• **Document segment**:
┄┄┄┄┄┄┄┄┄┄

[1]:
import emat
import pandas as pd

TableParser Example

In this notebook, we will illustrate the use of a TableParser with a few simple examples.

[2]:
from emat.model.core_files.parsers import (
    TableParser,
    loc, loc_sum, loc_mean,
    iloc, iloc_sum, iloc_mean
)

Parsing a Labeled Table

First, let’s consider a TableParser for extracting values from a simple CSV table of traffic counts by time period. We’ll begin by writing such a table as a temporary file to be processed:

[3]:
sample_file_labeled_table = """
LinkID,Count_AM,Count_MD,Count_PM,Count_EV
123,3498,2340,3821,1820
234,4011,2513,4101,1942
345,386,103,441,251
"""

with open('/tmp/emat_sample_file_labeled_table.csv', 'wt') as f:
    f.write(sample_file_labeled_table)

If we wanted to read this table one time, we could easily do so using pandas.read_csv:

[4]:
df = pd.read_csv('/tmp/emat_sample_file_labeled_table.csv', index_col='LinkID')
df
[4]:
Count_AM Count_MD Count_PM Count_EV
LinkID
123 3498 2340 3821 1820
234 4011 2513 4101 1942
345 386 103 441 251

It is then simple to manually extract individual values by label, or by position, or we could extract a row total to get a daily total count for a link, or take the mean of a column:

[5]:
{
    'A': df.loc[123,'Count_AM'],  # by label
    'B': df.iloc[1,0],            # by position
    'C': df.loc[345,:].sum(),     # sum a row
    'D': df.iloc[:,1].mean(),     # mean of a column
}
[5]:
{'A': 3498, 'B': 4011, 'C': 1181, 'D': 1652.0}

The TableParser object makes it easy to combine these instructions to extract the same values from the same file in any model run.

┄┄┄┄┄┄┄┄┄┄

• **Data block**:
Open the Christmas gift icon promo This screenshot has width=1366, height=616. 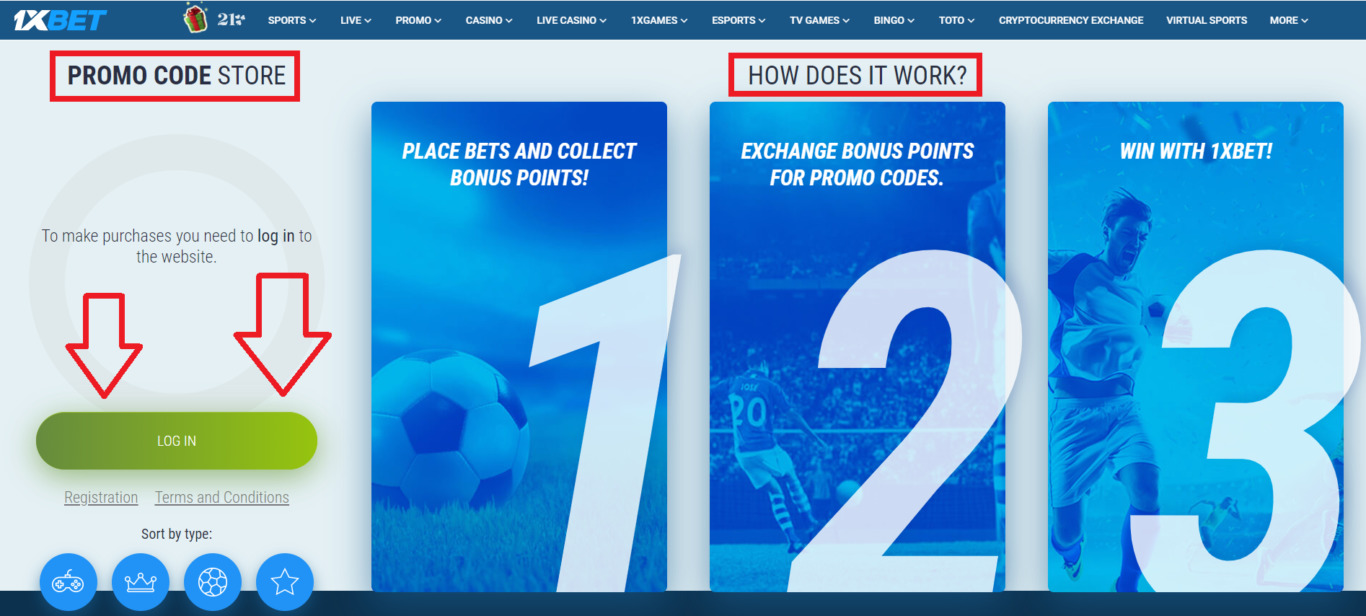click(195, 18)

┄┄┄┄┄┄┄┄┄┄

• **Parts of the exercise**:
**1.** In the TableParser example, what function does the text use to read the table a single time?
**2.** Quote the TableParser example between "LinkID,Count_AM,Count_MD,Count_PM,Count_EV" and "f.write(sample_file_labeled_table)", inclusive.

• **Correct answers**:
**1.** pandas.read_csv

**2.**
LinkID,Count_AM,Count_MD,Count_PM,Count_EV
123,3498,2340,3821,1820
234,4011,2513,4101,1942
345,386,103,441,251
"""

with open('/tmp/emat_sample_file_labeled_table.csv', 'wt') as f:
    f.write(sample_file_labeled_table)